「白血病のあざ」は何色になる?普通のあざと違う”見逃せない特徴”を医師が解説!

「白血病のあざ」は何色になる?普通のあざと違う”見逃せない特徴”を医師が解説!

白血病になると、あざができやすくなる症状があることをご存じですか。

白血病は血液のがんといわれ、がん化した白血病細胞が全身を巡ってさまざまな症状を引き起こす病気です。

感染症にかかりやすくなるイメージが強い白血病ですが、あざができやすくなる症状も白血病の症状の一つです。
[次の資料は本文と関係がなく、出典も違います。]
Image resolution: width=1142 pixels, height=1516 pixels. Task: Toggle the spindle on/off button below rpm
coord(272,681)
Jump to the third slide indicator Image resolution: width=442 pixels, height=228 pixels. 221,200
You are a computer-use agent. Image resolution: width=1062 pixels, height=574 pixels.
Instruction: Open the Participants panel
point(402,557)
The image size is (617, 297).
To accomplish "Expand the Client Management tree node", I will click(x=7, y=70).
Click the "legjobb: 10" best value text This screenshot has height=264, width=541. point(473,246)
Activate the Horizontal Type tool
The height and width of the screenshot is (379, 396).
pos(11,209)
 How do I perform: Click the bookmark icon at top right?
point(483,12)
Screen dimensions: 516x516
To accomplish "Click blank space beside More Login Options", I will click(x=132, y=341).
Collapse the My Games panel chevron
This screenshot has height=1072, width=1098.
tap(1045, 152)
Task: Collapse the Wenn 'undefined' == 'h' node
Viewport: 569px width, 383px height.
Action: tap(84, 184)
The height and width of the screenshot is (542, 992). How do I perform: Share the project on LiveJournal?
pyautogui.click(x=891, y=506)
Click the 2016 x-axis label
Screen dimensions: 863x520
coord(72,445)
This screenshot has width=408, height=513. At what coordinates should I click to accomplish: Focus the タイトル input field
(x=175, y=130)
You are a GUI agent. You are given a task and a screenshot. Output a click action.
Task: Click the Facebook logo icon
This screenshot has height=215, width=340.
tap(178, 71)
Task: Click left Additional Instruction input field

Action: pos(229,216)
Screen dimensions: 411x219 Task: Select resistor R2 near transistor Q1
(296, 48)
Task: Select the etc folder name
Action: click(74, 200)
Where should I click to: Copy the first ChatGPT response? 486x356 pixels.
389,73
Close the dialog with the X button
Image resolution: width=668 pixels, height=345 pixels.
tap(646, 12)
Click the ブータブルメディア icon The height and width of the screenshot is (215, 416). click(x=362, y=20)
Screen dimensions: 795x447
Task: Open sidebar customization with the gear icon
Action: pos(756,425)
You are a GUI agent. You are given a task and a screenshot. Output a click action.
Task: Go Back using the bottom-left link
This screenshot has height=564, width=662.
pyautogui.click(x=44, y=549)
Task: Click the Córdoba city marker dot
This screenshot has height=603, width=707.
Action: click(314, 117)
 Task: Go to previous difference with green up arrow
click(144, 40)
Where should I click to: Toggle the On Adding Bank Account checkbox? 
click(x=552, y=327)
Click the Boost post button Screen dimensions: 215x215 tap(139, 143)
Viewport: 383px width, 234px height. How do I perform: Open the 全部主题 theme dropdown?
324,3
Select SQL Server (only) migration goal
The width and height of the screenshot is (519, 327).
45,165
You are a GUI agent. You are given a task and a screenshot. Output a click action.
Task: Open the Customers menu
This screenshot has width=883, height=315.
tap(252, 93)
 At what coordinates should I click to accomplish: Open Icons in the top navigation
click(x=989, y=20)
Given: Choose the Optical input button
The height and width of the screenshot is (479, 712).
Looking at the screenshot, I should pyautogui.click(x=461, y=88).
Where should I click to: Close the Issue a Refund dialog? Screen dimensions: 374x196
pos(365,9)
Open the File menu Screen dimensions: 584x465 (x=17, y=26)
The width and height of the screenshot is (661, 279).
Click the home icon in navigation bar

この記事では白血病によるあざの特徴やあざができる原因、普通のあざとの違い、その他の症状について解説します。気になる症状がある場合には迷わず病院で受診してください。

山本 佳奈

監修医師:
山本 佳奈(ナビタスクリニック)

滋賀医科大学医学部卒業 / 南相馬市立総合病院や常磐病院(福島)を経て、ナビタスクリニック所属/ 専門は一般内科

白血病とは?

白血病は血液のがんと聞いたことがある方もいるでしょう。そもそも血液細胞は赤血球・白血球・血小板で構成されています。それぞれの血液細胞は、骨髄でつくられる造血幹細胞という一つの細胞から分化した細胞です。
白血病は、造血幹細胞がそれぞれの血液細胞に分化する段階で腫瘍化した白血病細胞の増殖が原因で発症します。
白血病になると、骨髄のなかで腫瘍細胞である白血病細胞が異常に増殖するため、正常な血液細胞の産生が阻害されてしまいます。
つまり白血病は正常な白血球・赤血球・血小板がつくられずに減少するため、免疫機能の低下や貧血、血小板異常などさまざまな症状が現れる病気です。
白血病は病気の進行速度とがん化した細胞の種類によって急性白血病と慢性白血病にわけられ、そのうち急性骨髄性白血病は急性白血病の約80%を占めています。年齢層は幅広く、子どもから高齢者までが罹患する可能性のある病気です。

白血病のあざの特徴

白血病になるとあざができやすくなる原因やあざの色、あざができやすい場所について解説します。

あざができる原因

破れた血管を塞ぎ止血したり血液を固めたりするのが血小板の役割です。白血病になると、血小板の産生が妨げられるため、正常な血小板の減少が起きます。
血小板が減少すると、出血が起こりやすく、血は止まりにくくなります。青あざはどこかにぶつけると、血管が破れて血管外に血液が漏れることで皮膚の下にできる内出血で、普通であれば局所的です。
白血病の場合は、出血しやすいため少しの圧迫や軽い刺激などであざができやすくなります。また、血が止まりにくいため内出血が広範囲に及ぶこともあります。

あざの色

白血病のあざの色は特有の色はありませんが、青いあざや暗紫色のあざがあります。血小板が少ないときにできやすい無数の赤い点々(点状出血)は特徴的です。
ただし血小板が少なくなる病気は白血病以外にもあるため、あざだけでは白血病だと判断が難しく、その他の白血病の症状が伴っていないかを確かめる必要があります。

あざができやすい場所

白血病で血小板が少なくなると、あざは体中でできやすくなります。
軽い刺激や少しの圧迫があざのできる原因になるので生活には十分な注意が必要です。